The other night on CNN Rudy Giuliani wondered where all the moderate Republicans had gone.   Somehow they suddenly disappeared. I think millions of others are wondering too.  All we got left are a bunch of right wing evangelicals, so out of touch with the majority of Americans, that I don't recognize any of them.   Who are these creeps?

It’s like the Middle Ages all over again, where everyone’s ruled by the pope and the population was generally ignorant—I mean truly stupid—you know like the earth is flat and alchemists spin ordinary metal into shining gold.
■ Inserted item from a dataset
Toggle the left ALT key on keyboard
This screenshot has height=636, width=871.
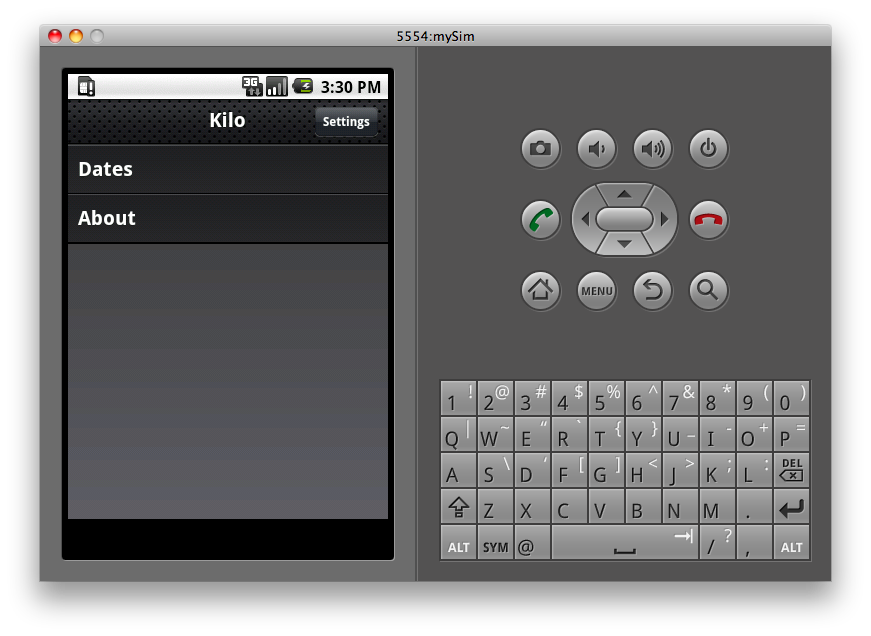pos(458,543)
The pope is still several centuries behind, only about four hundred years.  In 1633, Galileo was excommunicated for believing in heliocentricity—that the sun, not the earth, was the center of the universe and that the earth rotated around it.   Never one to forgive easily, the pope finally acknowledged the church's mistake about twenty years ago.  Actually, Columbus had already founded the west, but the pope wouldn't accept that as evidence.  I guess after thousands of pictures from space showing that our planet was round, all misdeeds were finally withdrawn. 
Whew, that was a close one.
Now we’re down to Catholic birth control and Rick Santorum, who takes the word of the Vatican like God himself  was the burning in the bush beside him.   Has the man even glanced at the statistics?  According to Newsweek, 98% of sexually experienced American Catholic women have used birth control.
Rick Santorum
Maybe his mother used contraception during some time in her life.  Too bad she forgot to use it the night he was conceived.  Oh, but I digress...         
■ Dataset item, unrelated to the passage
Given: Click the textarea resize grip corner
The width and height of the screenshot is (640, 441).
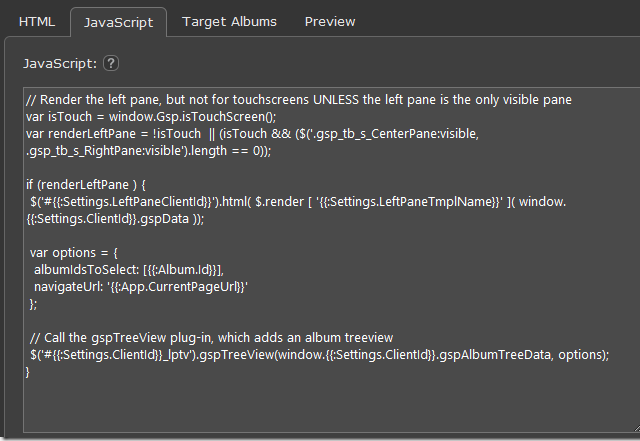Looking at the screenshot, I should coord(637,428).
55% of all Americans believe contraception should be included for free in all health-care plans, and 58% of American Catholics believe contraception should be included for free in all health-care plans.
The Republican Party embracing the practice of the strictest rules of Vatican is so absurd, that it would be laughable if the end result wouldn’t become the leader of the free world.   Santorum is nothing more than a sick joke that gets sicker every time he opens his mouth.  I don't know much about the Latter Day Saints but Mormons couldn't be worse than this.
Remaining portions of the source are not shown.